Immediately following the success of the Linn LM-1, other manufacturers began to develop and release drum machines intended to compete with the LM-1's ease of programmability and realistic sound quality. The DMX featured sampled sounds of real drums, as well as individual tuning controls for each drum voice and a swing function. In addition, it boasted several humanizing elements such as rolls, flams, and timing variations that were meant to mimic those of real drummers.

The DMX features 24 individual drum sounds derived from 11 original samples and allows for a maximum 8-voice polyphony; one voice per card. It also featured eight separate outputs for individual processing, and allowed up to 100 sequences and 50 songs. One of the distinguishing features of the DMX is that it allowed integration with Oberheim's proprietary interfacing system (the Oberheim Parallel Buss) that pre-dated MIDI and allowed Oberheim equipment to be synchronized with the machine.
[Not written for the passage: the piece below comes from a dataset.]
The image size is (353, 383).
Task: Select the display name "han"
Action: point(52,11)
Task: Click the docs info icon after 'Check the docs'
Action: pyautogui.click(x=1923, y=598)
Later models included factory-fitted MIDI ports and third-party companies also manufactured MIDI interfaces for the DMX.

Drum and percussion samples are stored in EPROM chips placed on removable voice cards. The data format is 8-bit PCM using μ-law companding, increasing sound resolution to approximately 12 bits in the analog domain (a design technique also employed by other early drum machines, including products by Linn Electronics, E-mu Systems and Sequential Circuits).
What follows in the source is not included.